On the other hand, a high-speed jacquard knitting machine has recently been desired. In order to cope with such a high-speed knitting machine, it is also necessary to speed up the response of the knitting needle driving mechanism. However, the knitting needle driving mechanism constituted so as to slide the fingers as described above has a limit to an increase in response speed or in sliding speed of the fingers. It is possible to obtain a high-speed knitting machine by increasing the number of the fingers without an increase in response speed. However, the increased number of the fingers results in a large-sized knitting needle driving mechanism, and causes the difficulty of arranging the knitting needle driving mechanism in a narrow space.
In the meantime, the same applicant as that of the present invention proposed a knitting needle driving mechanism comprising a plurality of swingable fingers in Japanese Patent Unexamined Publication No. 60-22485/1985, entitled "Knitting Needle Driving Mechanism of Circular Knitting Machine". This knitting needle driving mechanism can achieve a rapid response speed compared to conventional ones having the sliding-type fingers in wide use, and therefore can easily cope with the high-speed knitting machines. Further, this also serves to miniaturize the knitting needle driving mechanism and to decrease the power consumption thereof.
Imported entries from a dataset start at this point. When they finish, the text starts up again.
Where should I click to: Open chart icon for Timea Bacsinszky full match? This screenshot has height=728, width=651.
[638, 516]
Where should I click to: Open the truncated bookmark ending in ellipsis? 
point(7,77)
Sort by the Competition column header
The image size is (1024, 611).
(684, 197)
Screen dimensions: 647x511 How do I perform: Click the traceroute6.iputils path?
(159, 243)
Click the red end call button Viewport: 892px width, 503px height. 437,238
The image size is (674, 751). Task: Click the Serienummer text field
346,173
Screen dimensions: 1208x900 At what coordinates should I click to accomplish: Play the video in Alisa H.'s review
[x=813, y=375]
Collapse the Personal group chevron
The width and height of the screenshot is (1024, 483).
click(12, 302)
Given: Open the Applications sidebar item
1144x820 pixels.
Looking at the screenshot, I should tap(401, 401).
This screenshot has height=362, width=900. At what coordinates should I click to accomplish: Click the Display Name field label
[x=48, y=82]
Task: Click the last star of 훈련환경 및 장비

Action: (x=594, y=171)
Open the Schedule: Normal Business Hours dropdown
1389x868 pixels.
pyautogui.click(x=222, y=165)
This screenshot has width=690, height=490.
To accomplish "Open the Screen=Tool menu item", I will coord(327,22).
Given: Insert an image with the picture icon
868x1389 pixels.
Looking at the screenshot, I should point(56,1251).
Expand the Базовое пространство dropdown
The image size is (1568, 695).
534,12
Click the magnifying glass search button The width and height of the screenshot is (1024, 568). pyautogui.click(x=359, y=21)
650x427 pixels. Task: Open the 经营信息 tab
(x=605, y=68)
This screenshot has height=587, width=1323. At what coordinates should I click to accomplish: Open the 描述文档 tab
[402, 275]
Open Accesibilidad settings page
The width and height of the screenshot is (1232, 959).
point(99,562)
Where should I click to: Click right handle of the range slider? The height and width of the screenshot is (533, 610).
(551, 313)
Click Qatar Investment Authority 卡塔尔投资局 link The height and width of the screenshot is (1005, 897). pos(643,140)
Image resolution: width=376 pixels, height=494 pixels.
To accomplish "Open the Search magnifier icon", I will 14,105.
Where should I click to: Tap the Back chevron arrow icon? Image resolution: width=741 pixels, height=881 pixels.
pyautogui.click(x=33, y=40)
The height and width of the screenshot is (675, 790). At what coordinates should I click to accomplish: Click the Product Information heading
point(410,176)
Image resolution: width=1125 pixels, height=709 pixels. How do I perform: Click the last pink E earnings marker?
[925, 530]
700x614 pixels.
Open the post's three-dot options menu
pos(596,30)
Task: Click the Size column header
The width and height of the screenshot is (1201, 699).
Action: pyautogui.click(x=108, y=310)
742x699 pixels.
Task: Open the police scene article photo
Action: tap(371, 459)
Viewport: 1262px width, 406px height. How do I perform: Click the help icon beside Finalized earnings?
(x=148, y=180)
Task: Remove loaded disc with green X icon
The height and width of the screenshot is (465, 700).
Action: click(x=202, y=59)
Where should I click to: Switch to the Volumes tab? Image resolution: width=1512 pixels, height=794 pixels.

However, in the knitting needle driving mechanisms having the above sliding-type and swing-type fingers, the fingers are slid or swung by utilizing an attraction force and a repelling force from an electromagnet. Namely, the fingers are slid or swung by applying an electric current to both the poles of the electromagnet in such a manner that the poles of the electromagnet are changed from plus to minus, respectively, or vice versa. Therefore, the response speed of the knitting needle driving mechanism activated by the electromagnet has a limit caused by a function of the electromagnet itself, and an optimum high speed of the electromagnet is around 80 cycles per second. On the other hand, the power consumption efficiency of the electromagnet is about 1% and the remainder of the electric current is consumed as heat or the like, and hence there is the problem in that the total consumption of the electric power is extremely high when the knitting needle driving mechanism having the electromagnet is used.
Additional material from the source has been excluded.